One of the most noticeable among all is that this type of cyber harm happens due to a malicious event on the internet like a ransomware attack on an individual or an organisation, which in turn, leads to financial loss. Imagine the stock market being attacked and the catastrophic consequences. A report by McAfee in December 2020 revealed how growing cybercrime incidents now cost the world economy more than $1 trillion – just over one percent of global GDP, which is up more than 50 percent from a 2018 report that put global losses at close to $600 billion.
Cyber attacks regularly damage the social standing of their victims, whether an individual or an organisation. For an organisation, the effect has far-reaching consequences where capital and reputation achieved over the years can vanish overnight and has a corollary impact on the entire stakeholder chain. In 2019, banking group Capital One suffered a data breach involving 100 million customers in the US and Canada. While the costs of dealing with the incident were around USD 100-150 million, the immediate reputational damage was seen on the company’s share price that slid by 6%. Furthermore, Capital One was asked to pay $80 million in civil penalties.
Cultural & Political harm
Cyber propaganda can smear a particular community, group, or even a country through misinformation. Again, this will have a lasting effect on the target and is exceedingly difficult to quantify. Today this often materialises in the form of anti-Semitic or other racist narratives that spread like wildfire through social media echo-chambers.
Spreading wrong ideologies, misrepresenting ideas, and even playing with the electoral event is part of this type of cyber harm.
Beyond the concerns about voter fraud and the challenges of electronic voting, today’s threats have the potential to influence the election process leading up to voting day. The attacks that can be anticipated are:
- Domain name abuse.
- Campaign-targeted phishing.
- Traditional malicious code and security risks.
- Denial-of-service attacks.
A recent example that made headlines was the Facebook-Cambridge Analytica data scandal where data was misused for political gains. Cambridge Analytica gathered data of up to 87 million Facebook profiles for political advertising of the 2016 presidential campaigns of Ted Cruz and Donald Trump.

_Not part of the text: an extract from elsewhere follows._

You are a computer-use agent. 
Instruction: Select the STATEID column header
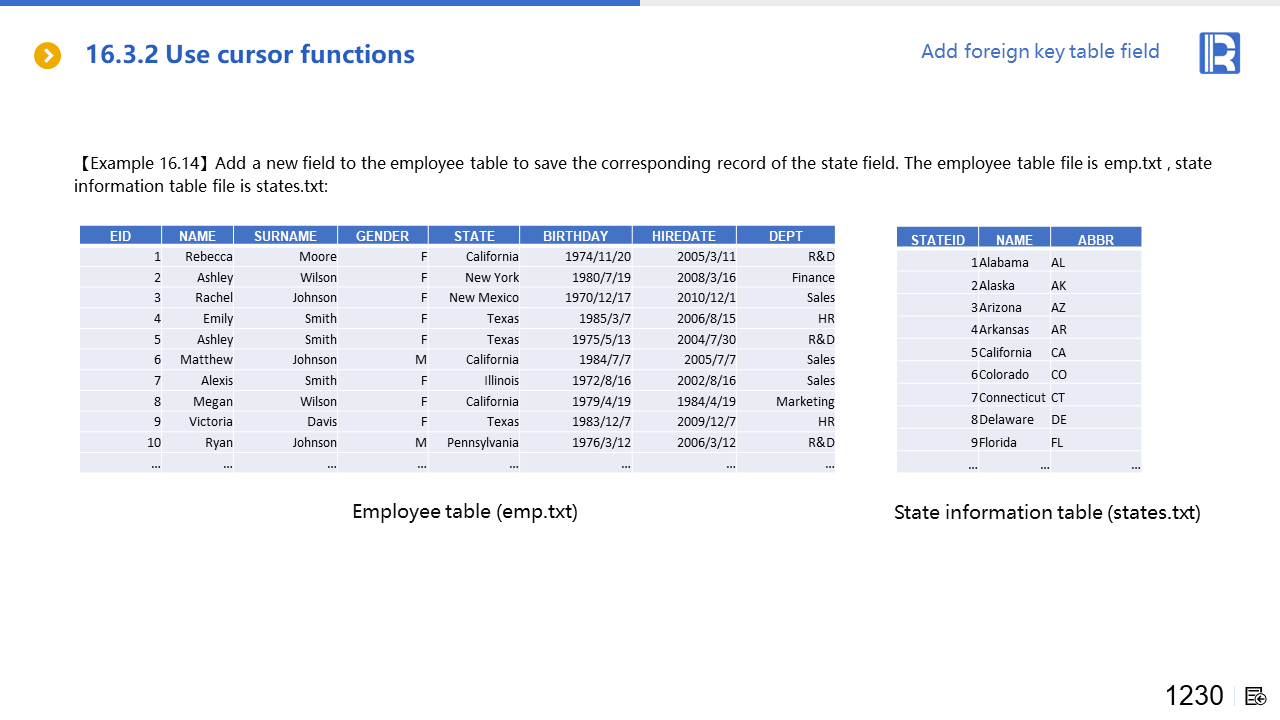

The scandal sparked an increased public debate on data privacy and social media’s influence on politics. Facebook was accused of allowing Cambridge Analytica to collect personal data of the users and the users’ Facebook friends. Furthermore, psychographic profiling was done with the intent of manipulation.
The need of the hour
Cyber harm caused by social engineering attacks is on the rise and has impacted not just organisations but also the general populace.
As a result, psychologists and behaviour change experts are drawn to cybersecurity. They have presented some fearful insights into the social behaviours of misguided victims and leaders of groups such as Anonymous, LulzSec, and Lizard Squad.
Unsurprisingly, attempts to dissuade people from becoming involved in hacktivism and cybercrime have failed, even triggering a reactance response.
An alternative approach is to avoid using scare tactics and “what to do” as per psychologists. The youth need to be empowered with knowledge and awareness that their actions and decisions online can have dire outcomes. Educating them to develop resilience against being lured into traps that can cause harm – be it any type – will make them sceptical of the people and ideologies they encounter online.
There has to be a global call-to-action wherein hostile hacktivism and cybercrime is considered a grave danger to humanity. And there has to be cohesion between governments and private institutions to formulate policies, methods, and processes to develop a proactive cybersecurity approach.